> _What to do_
Gather all lines with "agent" from the records.

> _Records for the exercise_

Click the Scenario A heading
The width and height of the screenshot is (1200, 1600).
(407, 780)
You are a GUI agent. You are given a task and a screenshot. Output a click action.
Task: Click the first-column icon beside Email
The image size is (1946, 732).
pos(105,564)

--

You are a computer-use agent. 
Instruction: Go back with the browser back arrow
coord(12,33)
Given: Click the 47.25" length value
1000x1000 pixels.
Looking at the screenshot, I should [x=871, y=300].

> _The answer_
You are a GUI agent. You are given a task and a screenshot. Output a click action.
You are a computer-use agent. 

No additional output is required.